やっと一息つけると、ソファーに座り込んだアノニムは残りのコーヒーを飲み干した。

 

「クソタコめ、覚悟してろよ……それにしても、あいつが教師ねぇ…」

 

 

何か思う事があるのか、アノニムは殺せんせーが飛び去った窓の方に目を向ける。

 

「まぁ、いいか。さて………どう殺してやろう」

 

その目はとても冷たく、鋭く、そして闇を纏っていた。

 

 

***

 

「ねえ渚、聞いた? 新しい転校生の話!」

 

学校へ行く途中であろうか、制服を着た小柄な少女が、小動物のような少年に話しかける。

 

「茅野。うん、この時期に来るって事は——」

 

「——-殺し屋だよなー。変な奴じゃなきゃいいけどさ」

 

頭の後ろで手を組みながら渚の言葉に繋げる杉野。

これまでE組に転校してきた生徒2人の前例がある事から彼は微妙な顔をしていた。

 

「あはは……確かロヴロさんの紹介って聞いたけど」

 

「そうなの!? じゃあ、ビッチ先生も知ってるのかな?」

 

「どうだろーな? 俺は普通の人だったら、なんでもいいけど!」

 

「殺し屋の時点で普通の人では無いと思うんだけど……」

 

「それもそうだな!ははは!」

 

「そういえば、私こんな事も聞いたよ。

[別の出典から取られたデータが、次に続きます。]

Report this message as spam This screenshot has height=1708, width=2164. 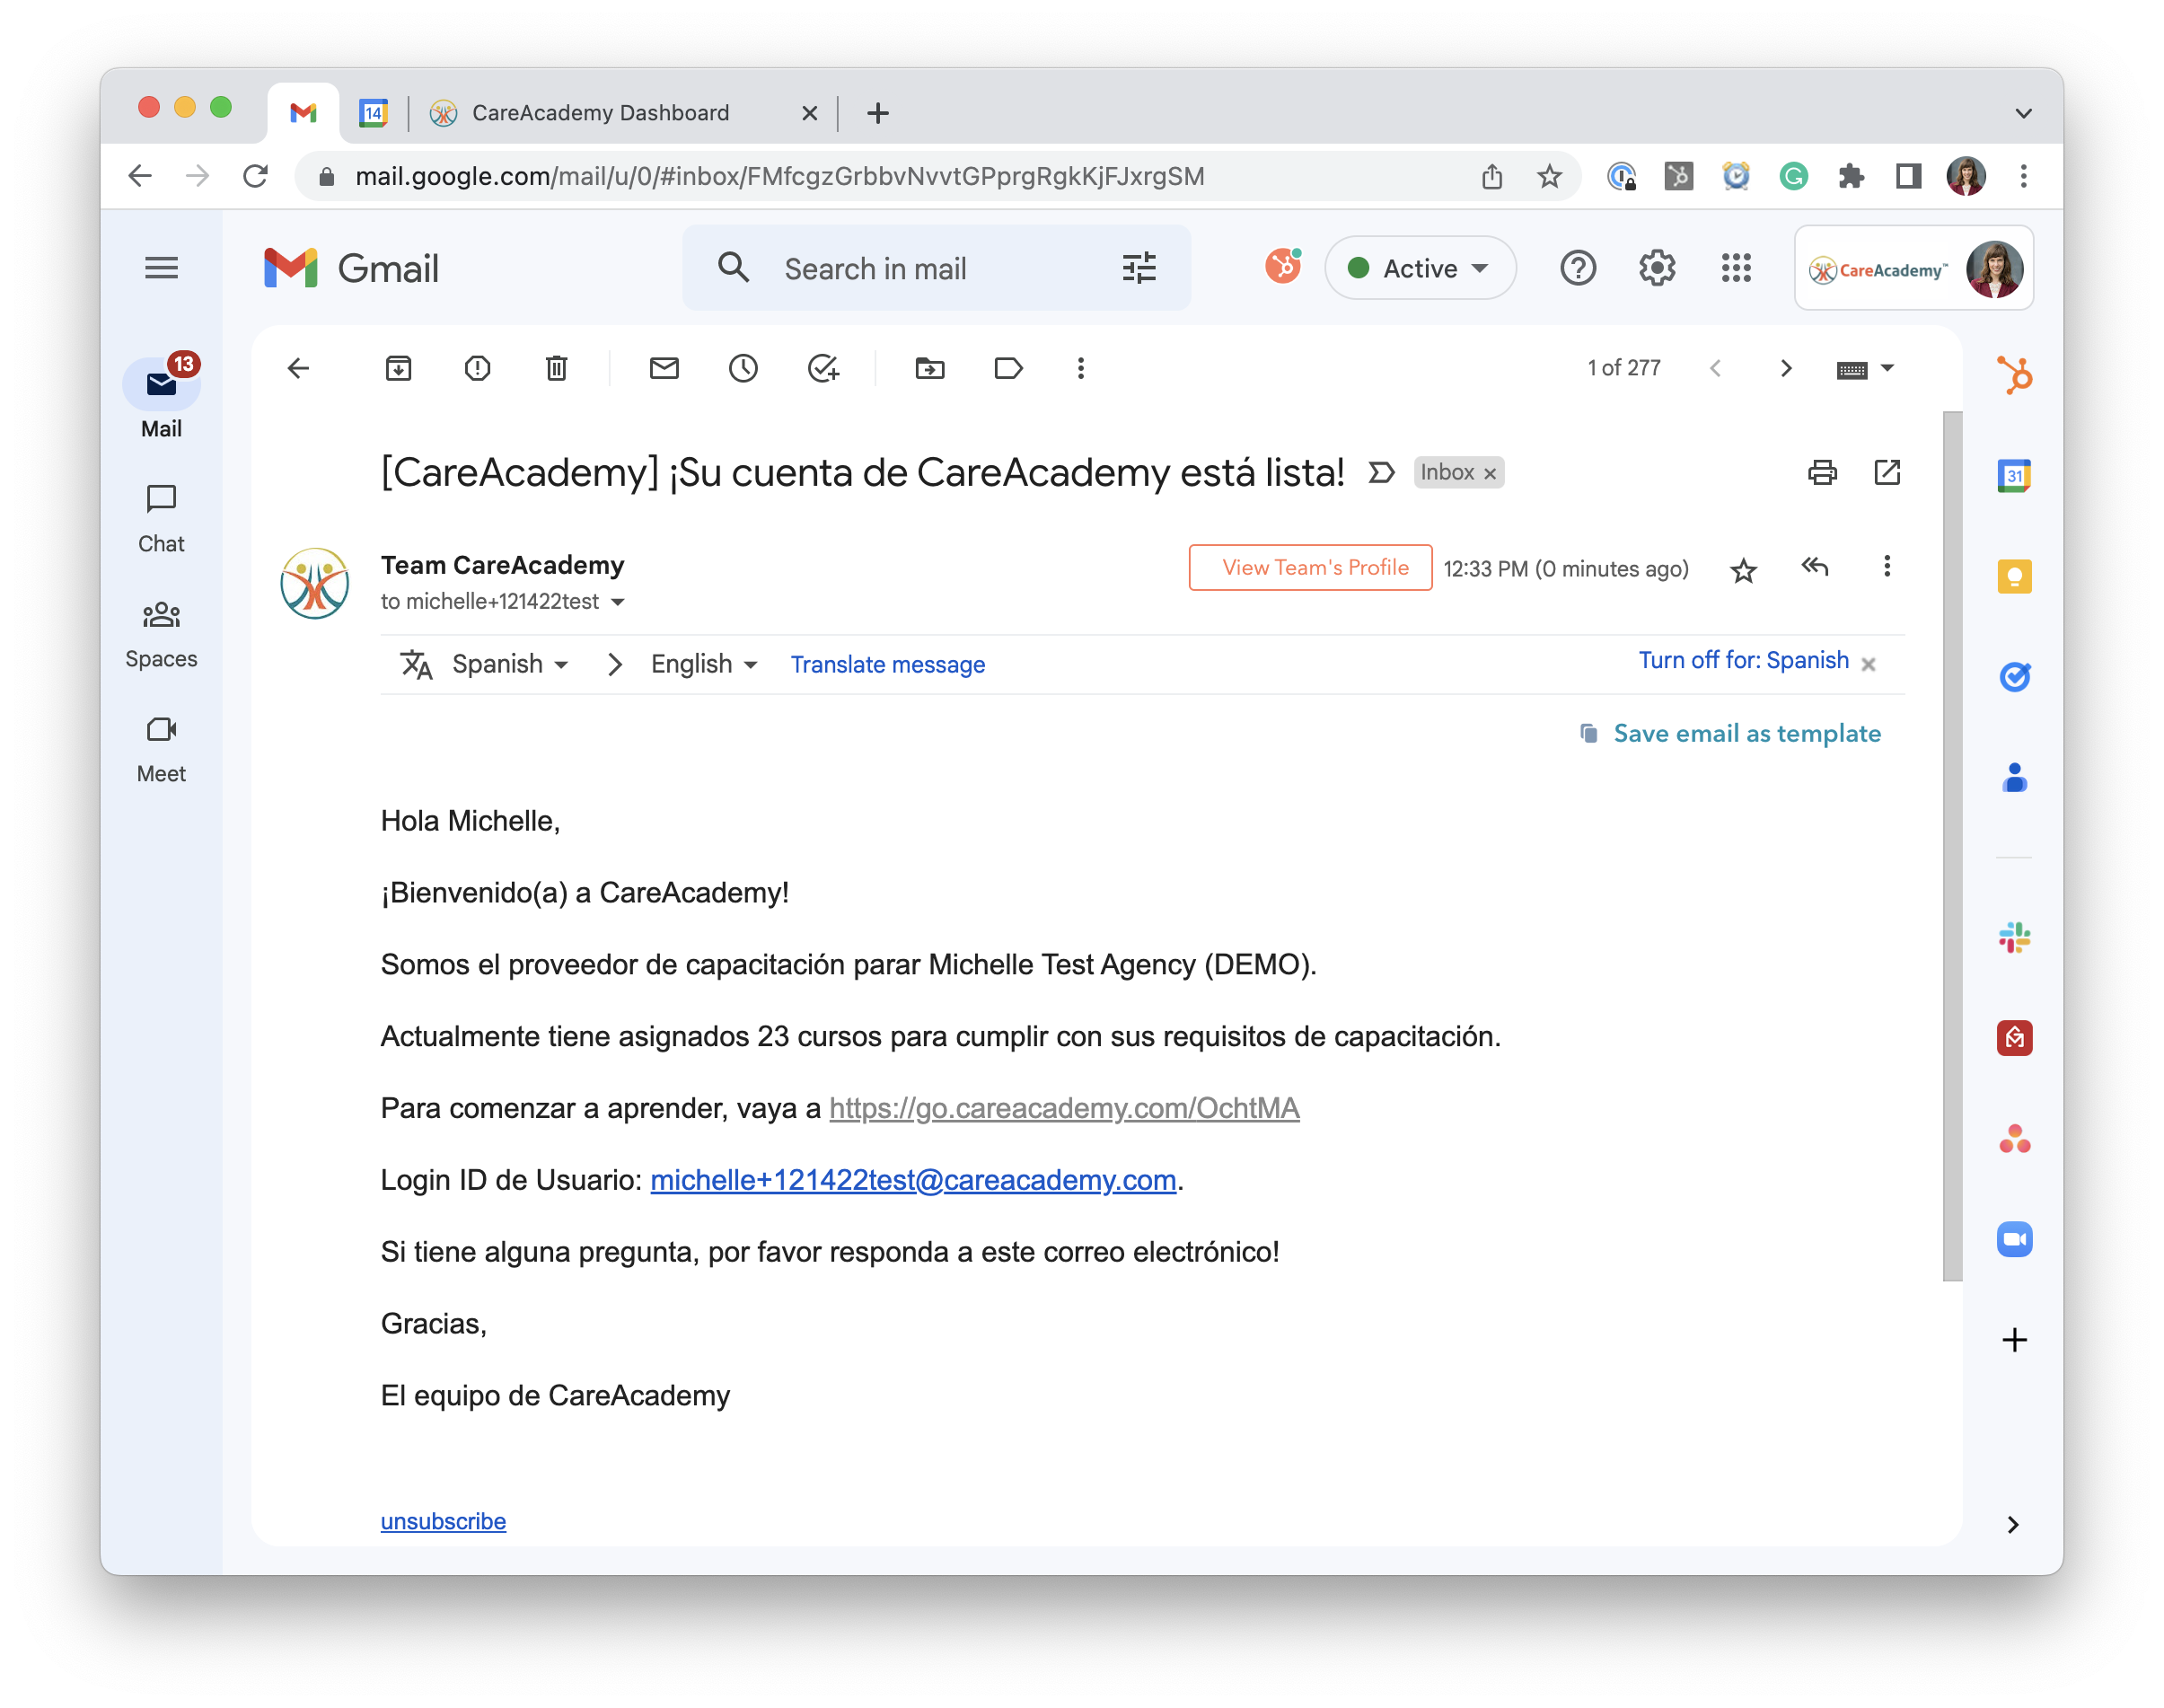[477, 368]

その転校生の異名!」

 

「へえ、何て呼ばれてるんだ?」

 

渚と杉野は茅野の方へと視線を向け、彼女の言葉の続きを待つ。

 

 

 

「殺し屋殺し!」

 

彼女、茅野カエデはとてもいい笑顔でそう言った。

 

 

 

 

 

 




暗殺教室って何回見返しても面白いんですよね。